Entre el deseo de provocación de los «enfants terribles» y el falso escándalo de los más veteranos

G. B. / Colpisa MADRID

ESPAÑA

benito ordoñez

Más que un acto político o institucional, el estreno del Congreso se convirtió en un happening en el que cada cual decidió interpretar su propio papel

14 ene 2016 . Actualizado a las 05:00 h.

Más que un acto político o institucional, el estreno del Congreso se convirtió en un happening en el que cada cual decidió interpretar su propio papel. Desde los jóvenes debutantes que optaron por el rol del enfant terrible, tratando de epatar a los más veteranos con su descaro y su falta de respeto a las normas establecidas, pero no escritas, a quienes, por el contrario, asumieron desde su condición de experimentados próceres la pose de circunspectos señores formales que, más que escandalizarse, se divertían con las travesuras de los novatos en unos salones en los que ellos siempre se han movido como lores en un club británico. Rajoy, sin ir más lejos, miraba por encima de las gafas las frondosas rastas del diputado canario de Podemos Alberto Rodríguez. Feliz también, el nuevo presidente, Patxi López, dejó claras muestras de que, frente a la seca socarronería de su predecesor, Jesús Posada, lo suyo se mueve más en esa delgada línea entre la grandilocuencia y la cursilería.
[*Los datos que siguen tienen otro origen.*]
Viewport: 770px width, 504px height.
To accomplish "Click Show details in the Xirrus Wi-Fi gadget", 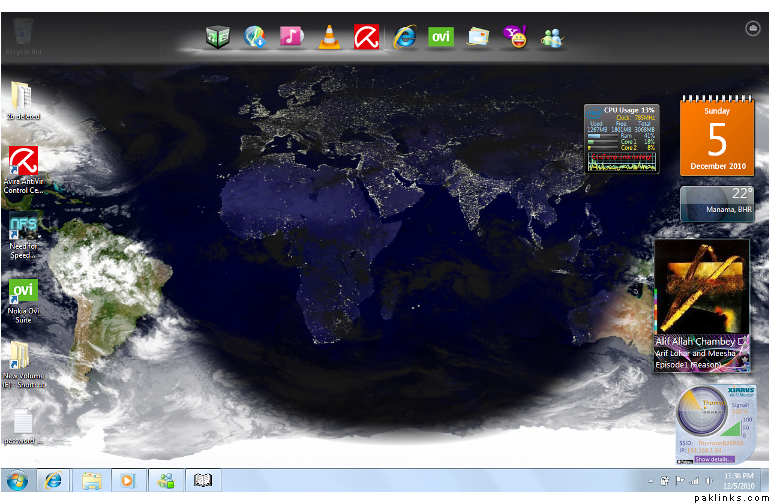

Y, ajeno al jolgorio general, el diputado popular Pedro Gómez de la Serna, investigado por el cobro de comisiones y expulsado del PP, trataba de esconderse, sin éxito, detrás de una columna en la última fila.

Eran tantas las caras nuevas, y la escasez de corbatas y hasta de chaquetas, que costaba mucho diferenciar a los diputados de los plumillas en los pasillos del Congreso. Aquello era una fiesta, pero había también algo extraño en el ambiente, porque al aire de estreno histórico, al que contribuía la indisimulada emoción de quienes pisaban por primera vez el Parlamento y le daban a todo categoría de inauguración, como hizo Pablo Iglesias al usar por primera vez el váter del Congreso, se unía una sensación generalizada de que la cosa puede durar poco y quedarse en una legislatura interrupta que solo sirva para dar paso a unas nuevas elecciones en mayo. Algo que convertiría a muchos de los que el miércoles mostraban los nervios propios de un escolar en el inicio de curso en cenicientas obligadas a abandonar el palacio cuando suenen las doce campanadas. Sería una pena.